What the exercise asks
Set down the records that follow exactly and completely.

Supplied data
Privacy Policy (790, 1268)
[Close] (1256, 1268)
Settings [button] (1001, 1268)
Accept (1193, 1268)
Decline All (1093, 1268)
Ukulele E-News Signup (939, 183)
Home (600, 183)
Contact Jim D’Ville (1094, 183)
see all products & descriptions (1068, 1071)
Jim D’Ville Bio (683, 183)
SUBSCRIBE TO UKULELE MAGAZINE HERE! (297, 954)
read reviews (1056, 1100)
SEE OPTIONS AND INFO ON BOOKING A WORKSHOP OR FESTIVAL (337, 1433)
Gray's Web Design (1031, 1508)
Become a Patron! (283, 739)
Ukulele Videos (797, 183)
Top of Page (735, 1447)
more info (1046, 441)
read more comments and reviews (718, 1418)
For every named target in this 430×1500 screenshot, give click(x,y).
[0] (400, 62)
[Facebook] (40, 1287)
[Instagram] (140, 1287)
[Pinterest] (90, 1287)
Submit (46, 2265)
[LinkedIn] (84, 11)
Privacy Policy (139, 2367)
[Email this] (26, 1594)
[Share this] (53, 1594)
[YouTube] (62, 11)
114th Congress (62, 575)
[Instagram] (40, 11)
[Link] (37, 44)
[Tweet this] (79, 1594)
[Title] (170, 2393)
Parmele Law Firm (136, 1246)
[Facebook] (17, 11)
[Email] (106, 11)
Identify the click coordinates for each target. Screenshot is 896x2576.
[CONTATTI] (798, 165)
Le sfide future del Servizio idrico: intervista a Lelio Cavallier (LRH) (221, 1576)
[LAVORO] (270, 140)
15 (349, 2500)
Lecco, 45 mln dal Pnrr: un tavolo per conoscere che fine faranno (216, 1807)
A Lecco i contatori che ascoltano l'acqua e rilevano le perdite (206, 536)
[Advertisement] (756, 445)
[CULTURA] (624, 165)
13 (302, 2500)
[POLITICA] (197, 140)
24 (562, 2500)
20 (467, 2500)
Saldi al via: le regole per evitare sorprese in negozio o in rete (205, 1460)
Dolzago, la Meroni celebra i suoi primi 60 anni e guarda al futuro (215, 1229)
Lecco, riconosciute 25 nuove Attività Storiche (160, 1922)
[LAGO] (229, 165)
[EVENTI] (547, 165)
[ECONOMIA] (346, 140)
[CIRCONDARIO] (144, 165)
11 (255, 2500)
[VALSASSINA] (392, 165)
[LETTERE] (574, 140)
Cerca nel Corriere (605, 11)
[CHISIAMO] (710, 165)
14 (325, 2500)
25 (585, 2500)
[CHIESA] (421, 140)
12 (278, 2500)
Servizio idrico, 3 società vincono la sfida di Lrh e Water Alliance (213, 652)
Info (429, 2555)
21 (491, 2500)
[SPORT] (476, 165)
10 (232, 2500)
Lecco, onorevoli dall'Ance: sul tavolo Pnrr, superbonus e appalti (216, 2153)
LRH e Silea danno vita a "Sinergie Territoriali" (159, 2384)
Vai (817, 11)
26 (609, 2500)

Solution below
Privacy Policy (790, 1268)
[Close] (1256, 1268)
Settings [button] (1001, 1268)
Accept (1193, 1268)
Decline All (1093, 1268)
Ukulele E-News Signup (939, 183)
Home (600, 183)
Contact Jim D’Ville (1094, 183)
see all products & descriptions (1068, 1071)
Jim D’Ville Bio (683, 183)
SUBSCRIBE TO UKULELE MAGAZINE HERE! (297, 954)
read reviews (1056, 1100)
SEE OPTIONS AND INFO ON BOOKING A WORKSHOP OR FESTIVAL (337, 1433)
Gray's Web Design (1031, 1508)
Become a Patron! (283, 739)
Ukulele Videos (797, 183)
Top of Page (735, 1447)
more info (1046, 441)
read more comments and reviews (718, 1418)
For every named target in this 430×1500 screenshot, give click(x,y).
[0] (400, 62)
[Facebook] (40, 1287)
[Instagram] (140, 1287)
[Pinterest] (90, 1287)
Submit (46, 2265)
[LinkedIn] (84, 11)
Privacy Policy (139, 2367)
[Email this] (26, 1594)
[Share this] (53, 1594)
[YouTube] (62, 11)
114th Congress (62, 575)
[Instagram] (40, 11)
[Link] (37, 44)
[Tweet this] (79, 1594)
[Title] (170, 2393)
Parmele Law Firm (136, 1246)
[Facebook] (17, 11)
[Email] (106, 11)
Identify the click coordinates for each target. Screenshot is 896x2576.
[CONTATTI] (798, 165)
Le sfide future del Servizio idrico: intervista a Lelio Cavallier (LRH) (221, 1576)
[LAVORO] (270, 140)
15 (349, 2500)
Lecco, 45 mln dal Pnrr: un tavolo per conoscere che fine faranno (216, 1807)
A Lecco i contatori che ascoltano l'acqua e rilevano le perdite (206, 536)
[Advertisement] (756, 445)
[CULTURA] (624, 165)
13 (302, 2500)
[POLITICA] (197, 140)
24 (562, 2500)
20 (467, 2500)
Saldi al via: le regole per evitare sorprese in negozio o in rete (205, 1460)
Dolzago, la Meroni celebra i suoi primi 60 anni e guarda al futuro (215, 1229)
Lecco, riconosciute 25 nuove Attività Storiche (160, 1922)
[LAGO] (229, 165)
[EVENTI] (547, 165)
[ECONOMIA] (346, 140)
[CIRCONDARIO] (144, 165)
11 (255, 2500)
[VALSASSINA] (392, 165)
[LETTERE] (574, 140)
Cerca nel Corriere (605, 11)
[CHISIAMO] (710, 165)
14 (325, 2500)
25 (585, 2500)
[CHIESA] (421, 140)
12 (278, 2500)
Servizio idrico, 3 società vincono la sfida di Lrh e Water Alliance (213, 652)
Info (429, 2555)
21 (491, 2500)
[SPORT] (476, 165)
10 (232, 2500)
Lecco, onorevoli dall'Ance: sul tavolo Pnrr, superbonus e appalti (216, 2153)
LRH e Silea danno vita a "Sinergie Territoriali" (159, 2384)
Vai (817, 11)
26 (609, 2500)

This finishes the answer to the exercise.